**给定任务:** 从下面这些行的第一行起，一直到含有"pyautogui.click(x=140, y=571)"的那一行为止，逐字照抄，首尾两行都要包括在内。

界面元素记录:
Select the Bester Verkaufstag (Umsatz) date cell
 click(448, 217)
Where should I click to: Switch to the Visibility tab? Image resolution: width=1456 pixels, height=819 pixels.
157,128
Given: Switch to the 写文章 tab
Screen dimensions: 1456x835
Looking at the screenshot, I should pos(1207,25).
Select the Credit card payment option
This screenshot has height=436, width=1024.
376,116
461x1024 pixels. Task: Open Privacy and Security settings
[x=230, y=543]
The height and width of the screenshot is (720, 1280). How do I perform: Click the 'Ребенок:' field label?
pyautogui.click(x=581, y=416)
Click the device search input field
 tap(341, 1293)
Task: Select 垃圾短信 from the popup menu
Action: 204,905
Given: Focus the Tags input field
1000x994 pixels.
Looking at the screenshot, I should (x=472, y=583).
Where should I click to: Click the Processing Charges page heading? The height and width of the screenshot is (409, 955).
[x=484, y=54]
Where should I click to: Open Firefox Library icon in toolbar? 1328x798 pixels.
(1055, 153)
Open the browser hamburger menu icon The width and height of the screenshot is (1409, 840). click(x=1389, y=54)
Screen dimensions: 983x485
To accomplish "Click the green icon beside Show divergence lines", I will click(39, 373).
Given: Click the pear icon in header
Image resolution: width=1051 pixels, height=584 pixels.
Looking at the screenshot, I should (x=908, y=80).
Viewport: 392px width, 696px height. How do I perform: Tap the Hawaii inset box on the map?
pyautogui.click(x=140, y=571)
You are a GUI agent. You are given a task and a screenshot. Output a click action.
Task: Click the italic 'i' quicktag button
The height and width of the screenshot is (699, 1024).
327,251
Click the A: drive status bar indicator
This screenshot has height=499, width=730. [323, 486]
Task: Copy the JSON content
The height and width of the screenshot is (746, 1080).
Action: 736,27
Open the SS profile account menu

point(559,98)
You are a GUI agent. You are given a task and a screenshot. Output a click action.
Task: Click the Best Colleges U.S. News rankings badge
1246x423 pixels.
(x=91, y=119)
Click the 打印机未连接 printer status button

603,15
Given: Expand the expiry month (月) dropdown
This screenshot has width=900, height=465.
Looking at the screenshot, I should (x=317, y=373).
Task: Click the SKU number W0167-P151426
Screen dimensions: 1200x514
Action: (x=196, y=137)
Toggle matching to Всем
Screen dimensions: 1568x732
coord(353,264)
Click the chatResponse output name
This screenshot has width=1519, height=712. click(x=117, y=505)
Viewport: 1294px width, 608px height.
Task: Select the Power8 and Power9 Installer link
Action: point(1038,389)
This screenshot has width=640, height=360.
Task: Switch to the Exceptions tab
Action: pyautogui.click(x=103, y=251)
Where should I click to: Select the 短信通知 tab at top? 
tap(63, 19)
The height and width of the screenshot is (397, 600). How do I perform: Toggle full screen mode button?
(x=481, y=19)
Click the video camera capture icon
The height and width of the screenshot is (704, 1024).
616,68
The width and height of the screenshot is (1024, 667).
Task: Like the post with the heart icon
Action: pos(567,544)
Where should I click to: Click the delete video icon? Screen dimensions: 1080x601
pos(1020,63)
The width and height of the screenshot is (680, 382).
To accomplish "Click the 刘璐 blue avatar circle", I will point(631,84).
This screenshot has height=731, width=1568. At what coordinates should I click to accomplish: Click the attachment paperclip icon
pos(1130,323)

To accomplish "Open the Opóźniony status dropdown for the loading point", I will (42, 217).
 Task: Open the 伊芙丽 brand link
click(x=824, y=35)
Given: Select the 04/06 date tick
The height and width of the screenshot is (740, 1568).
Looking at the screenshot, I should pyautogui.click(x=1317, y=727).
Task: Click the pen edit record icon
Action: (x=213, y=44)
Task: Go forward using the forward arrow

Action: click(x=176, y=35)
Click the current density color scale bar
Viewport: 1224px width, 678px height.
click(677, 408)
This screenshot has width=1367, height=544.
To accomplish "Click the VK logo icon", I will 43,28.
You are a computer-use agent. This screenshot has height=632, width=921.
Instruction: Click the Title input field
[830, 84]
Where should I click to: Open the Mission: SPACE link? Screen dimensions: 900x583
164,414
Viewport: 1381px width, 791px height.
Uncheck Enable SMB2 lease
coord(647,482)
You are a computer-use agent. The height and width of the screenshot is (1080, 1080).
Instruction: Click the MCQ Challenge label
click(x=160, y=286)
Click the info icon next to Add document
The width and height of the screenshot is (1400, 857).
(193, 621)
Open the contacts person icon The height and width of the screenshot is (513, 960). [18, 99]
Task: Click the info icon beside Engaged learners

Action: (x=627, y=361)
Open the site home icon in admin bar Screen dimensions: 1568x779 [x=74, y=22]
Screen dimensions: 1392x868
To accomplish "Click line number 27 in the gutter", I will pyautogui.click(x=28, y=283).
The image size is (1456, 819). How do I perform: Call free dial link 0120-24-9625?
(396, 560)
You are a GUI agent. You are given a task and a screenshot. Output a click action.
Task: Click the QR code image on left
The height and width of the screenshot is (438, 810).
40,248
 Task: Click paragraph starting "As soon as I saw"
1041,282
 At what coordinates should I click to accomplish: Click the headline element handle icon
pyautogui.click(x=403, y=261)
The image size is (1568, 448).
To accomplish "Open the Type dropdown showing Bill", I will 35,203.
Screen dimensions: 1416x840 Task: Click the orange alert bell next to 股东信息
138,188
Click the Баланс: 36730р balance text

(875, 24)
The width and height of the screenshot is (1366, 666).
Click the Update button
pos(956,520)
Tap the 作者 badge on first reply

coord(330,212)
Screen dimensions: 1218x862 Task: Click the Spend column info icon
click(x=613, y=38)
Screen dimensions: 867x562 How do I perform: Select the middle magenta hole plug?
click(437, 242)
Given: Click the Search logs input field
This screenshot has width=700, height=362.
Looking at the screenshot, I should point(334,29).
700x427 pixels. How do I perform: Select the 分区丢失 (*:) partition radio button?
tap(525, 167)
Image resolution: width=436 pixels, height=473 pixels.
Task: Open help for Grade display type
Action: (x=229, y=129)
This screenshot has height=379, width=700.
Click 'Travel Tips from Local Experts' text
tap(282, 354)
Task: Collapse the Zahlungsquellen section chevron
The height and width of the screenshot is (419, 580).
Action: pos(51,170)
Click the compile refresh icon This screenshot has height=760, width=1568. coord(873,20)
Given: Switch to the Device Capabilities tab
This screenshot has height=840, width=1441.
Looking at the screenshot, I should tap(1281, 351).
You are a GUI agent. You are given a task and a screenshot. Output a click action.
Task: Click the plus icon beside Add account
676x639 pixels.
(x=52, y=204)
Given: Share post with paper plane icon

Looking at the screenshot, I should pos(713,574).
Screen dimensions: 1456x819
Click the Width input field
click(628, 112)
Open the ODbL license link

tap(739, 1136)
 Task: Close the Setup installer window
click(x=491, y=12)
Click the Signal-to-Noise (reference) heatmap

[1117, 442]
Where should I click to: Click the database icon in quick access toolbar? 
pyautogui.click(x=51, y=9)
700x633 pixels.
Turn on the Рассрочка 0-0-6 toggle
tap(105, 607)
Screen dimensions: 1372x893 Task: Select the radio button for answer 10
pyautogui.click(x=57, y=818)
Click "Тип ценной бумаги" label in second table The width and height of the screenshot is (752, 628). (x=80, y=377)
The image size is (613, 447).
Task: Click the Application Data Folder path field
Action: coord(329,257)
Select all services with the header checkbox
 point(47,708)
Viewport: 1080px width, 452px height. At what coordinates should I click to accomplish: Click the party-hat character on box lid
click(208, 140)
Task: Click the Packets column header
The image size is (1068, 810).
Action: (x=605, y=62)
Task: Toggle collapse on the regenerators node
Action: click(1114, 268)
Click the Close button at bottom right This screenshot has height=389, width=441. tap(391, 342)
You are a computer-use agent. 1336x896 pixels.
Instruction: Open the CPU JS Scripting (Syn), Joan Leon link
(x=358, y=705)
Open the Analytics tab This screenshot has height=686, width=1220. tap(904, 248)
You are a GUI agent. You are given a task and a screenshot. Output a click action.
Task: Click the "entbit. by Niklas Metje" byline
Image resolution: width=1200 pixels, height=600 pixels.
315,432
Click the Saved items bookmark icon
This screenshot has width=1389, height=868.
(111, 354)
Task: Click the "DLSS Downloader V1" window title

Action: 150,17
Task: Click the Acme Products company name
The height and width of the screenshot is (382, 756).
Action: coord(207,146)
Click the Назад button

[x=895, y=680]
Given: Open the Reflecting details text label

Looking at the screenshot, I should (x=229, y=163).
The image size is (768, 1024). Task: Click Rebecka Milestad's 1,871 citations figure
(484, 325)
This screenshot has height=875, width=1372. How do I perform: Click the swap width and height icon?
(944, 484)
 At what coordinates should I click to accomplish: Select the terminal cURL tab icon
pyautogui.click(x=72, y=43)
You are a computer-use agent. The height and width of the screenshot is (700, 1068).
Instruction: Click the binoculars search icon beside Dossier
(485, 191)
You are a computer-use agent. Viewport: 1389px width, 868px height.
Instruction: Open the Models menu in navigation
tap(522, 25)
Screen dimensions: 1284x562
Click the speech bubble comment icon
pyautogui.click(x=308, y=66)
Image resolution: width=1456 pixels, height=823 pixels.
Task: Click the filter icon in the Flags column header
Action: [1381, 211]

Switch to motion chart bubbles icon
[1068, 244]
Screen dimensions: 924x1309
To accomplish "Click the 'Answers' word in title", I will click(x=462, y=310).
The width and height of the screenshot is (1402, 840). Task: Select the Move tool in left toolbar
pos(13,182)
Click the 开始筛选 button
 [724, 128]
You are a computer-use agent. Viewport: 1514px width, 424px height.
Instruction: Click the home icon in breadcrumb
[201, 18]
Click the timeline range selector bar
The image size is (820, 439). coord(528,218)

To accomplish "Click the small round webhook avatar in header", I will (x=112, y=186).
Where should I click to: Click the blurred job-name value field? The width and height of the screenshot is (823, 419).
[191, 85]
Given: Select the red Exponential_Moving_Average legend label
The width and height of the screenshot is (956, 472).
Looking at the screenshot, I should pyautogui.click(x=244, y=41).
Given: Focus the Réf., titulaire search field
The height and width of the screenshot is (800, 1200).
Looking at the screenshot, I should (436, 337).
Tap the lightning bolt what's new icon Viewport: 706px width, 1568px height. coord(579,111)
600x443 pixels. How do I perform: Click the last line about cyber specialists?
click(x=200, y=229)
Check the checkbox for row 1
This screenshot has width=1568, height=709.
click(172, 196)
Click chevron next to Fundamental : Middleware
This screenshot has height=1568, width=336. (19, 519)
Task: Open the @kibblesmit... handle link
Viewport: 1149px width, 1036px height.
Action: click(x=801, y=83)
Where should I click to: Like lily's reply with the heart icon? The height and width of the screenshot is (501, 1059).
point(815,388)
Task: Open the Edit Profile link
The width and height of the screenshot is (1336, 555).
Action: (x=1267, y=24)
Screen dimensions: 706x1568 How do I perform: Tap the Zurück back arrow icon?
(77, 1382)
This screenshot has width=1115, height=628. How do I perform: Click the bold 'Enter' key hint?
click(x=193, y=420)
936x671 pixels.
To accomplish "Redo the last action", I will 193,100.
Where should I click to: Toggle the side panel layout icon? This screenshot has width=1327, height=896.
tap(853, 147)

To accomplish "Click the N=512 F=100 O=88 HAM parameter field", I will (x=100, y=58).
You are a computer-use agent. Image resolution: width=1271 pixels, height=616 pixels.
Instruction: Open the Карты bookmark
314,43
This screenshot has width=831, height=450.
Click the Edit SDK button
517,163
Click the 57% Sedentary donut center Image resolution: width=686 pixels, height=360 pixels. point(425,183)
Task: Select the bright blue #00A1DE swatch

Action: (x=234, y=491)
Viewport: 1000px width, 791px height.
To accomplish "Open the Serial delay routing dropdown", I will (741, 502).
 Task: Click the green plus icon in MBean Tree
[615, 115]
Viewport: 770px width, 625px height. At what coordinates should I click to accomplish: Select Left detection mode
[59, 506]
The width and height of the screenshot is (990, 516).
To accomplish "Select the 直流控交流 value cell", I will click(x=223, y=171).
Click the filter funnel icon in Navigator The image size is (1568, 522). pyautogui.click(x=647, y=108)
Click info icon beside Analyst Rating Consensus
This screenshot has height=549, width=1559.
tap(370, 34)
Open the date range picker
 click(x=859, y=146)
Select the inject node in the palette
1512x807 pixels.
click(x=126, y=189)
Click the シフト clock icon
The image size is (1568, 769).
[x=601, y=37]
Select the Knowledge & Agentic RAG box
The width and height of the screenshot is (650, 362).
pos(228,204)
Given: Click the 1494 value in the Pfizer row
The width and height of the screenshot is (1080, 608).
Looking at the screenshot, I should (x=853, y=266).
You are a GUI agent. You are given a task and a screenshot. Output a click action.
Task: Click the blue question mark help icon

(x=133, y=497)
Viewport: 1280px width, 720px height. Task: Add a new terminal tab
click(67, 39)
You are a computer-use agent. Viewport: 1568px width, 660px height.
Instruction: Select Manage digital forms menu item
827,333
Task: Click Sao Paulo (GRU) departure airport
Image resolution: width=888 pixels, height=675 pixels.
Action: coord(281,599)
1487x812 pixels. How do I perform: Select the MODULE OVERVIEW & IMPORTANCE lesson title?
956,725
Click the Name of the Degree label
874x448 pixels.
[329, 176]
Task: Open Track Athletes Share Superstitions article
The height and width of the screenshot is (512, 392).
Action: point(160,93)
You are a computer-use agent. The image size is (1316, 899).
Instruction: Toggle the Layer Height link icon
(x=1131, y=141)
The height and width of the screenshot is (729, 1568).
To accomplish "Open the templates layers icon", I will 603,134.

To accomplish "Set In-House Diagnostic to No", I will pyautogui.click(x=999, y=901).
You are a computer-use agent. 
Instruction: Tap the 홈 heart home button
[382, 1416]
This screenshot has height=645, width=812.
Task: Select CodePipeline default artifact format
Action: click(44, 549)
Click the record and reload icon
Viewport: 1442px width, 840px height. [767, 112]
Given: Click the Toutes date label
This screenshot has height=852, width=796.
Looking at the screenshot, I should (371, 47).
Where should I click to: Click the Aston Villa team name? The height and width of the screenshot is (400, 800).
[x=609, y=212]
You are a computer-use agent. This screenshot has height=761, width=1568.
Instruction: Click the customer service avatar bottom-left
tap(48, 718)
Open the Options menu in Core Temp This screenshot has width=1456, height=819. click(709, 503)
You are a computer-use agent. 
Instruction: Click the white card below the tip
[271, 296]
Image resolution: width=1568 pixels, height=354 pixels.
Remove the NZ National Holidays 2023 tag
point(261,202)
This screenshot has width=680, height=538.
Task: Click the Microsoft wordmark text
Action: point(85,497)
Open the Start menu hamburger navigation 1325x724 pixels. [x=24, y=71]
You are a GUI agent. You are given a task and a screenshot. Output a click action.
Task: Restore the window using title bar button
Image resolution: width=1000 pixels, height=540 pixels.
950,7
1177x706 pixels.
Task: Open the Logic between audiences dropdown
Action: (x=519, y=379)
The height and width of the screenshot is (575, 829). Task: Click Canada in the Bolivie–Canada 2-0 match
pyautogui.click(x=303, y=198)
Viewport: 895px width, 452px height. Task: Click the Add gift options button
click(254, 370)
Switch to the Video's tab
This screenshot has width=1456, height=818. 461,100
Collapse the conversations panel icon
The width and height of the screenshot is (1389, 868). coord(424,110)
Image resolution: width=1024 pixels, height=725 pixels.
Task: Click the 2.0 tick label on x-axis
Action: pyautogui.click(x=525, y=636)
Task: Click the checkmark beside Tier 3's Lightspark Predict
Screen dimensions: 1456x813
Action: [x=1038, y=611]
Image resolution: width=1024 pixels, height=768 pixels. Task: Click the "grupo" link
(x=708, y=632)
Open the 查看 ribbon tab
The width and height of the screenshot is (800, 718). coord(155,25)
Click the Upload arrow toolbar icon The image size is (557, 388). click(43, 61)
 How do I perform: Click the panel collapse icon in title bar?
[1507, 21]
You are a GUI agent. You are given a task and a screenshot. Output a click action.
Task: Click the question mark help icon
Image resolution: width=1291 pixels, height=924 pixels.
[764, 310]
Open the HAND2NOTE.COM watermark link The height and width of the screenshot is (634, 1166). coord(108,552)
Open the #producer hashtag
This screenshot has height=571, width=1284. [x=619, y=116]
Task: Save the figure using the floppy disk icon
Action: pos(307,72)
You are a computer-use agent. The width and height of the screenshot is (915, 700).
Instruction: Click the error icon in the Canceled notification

**完成答案:**
Select the Bester Verkaufstag (Umsatz) date cell
 click(448, 217)
Where should I click to: Switch to the Visibility tab? Image resolution: width=1456 pixels, height=819 pixels.
157,128
Given: Switch to the 写文章 tab
Screen dimensions: 1456x835
Looking at the screenshot, I should pos(1207,25).
Select the Credit card payment option
This screenshot has height=436, width=1024.
376,116
461x1024 pixels. Task: Open Privacy and Security settings
[x=230, y=543]
The height and width of the screenshot is (720, 1280). How do I perform: Click the 'Ребенок:' field label?
pyautogui.click(x=581, y=416)
Click the device search input field
 tap(341, 1293)
Task: Select 垃圾短信 from the popup menu
Action: 204,905
Given: Focus the Tags input field
1000x994 pixels.
Looking at the screenshot, I should (x=472, y=583).
Where should I click to: Click the Processing Charges page heading? The height and width of the screenshot is (409, 955).
[x=484, y=54]
Where should I click to: Open Firefox Library icon in toolbar? 1328x798 pixels.
(1055, 153)
Open the browser hamburger menu icon The width and height of the screenshot is (1409, 840). click(x=1389, y=54)
Screen dimensions: 983x485
To accomplish "Click the green icon beside Show divergence lines", I will click(39, 373).
Given: Click the pear icon in header
Image resolution: width=1051 pixels, height=584 pixels.
Looking at the screenshot, I should (x=908, y=80).
Viewport: 392px width, 696px height. How do I perform: Tap the Hawaii inset box on the map?
pyautogui.click(x=140, y=571)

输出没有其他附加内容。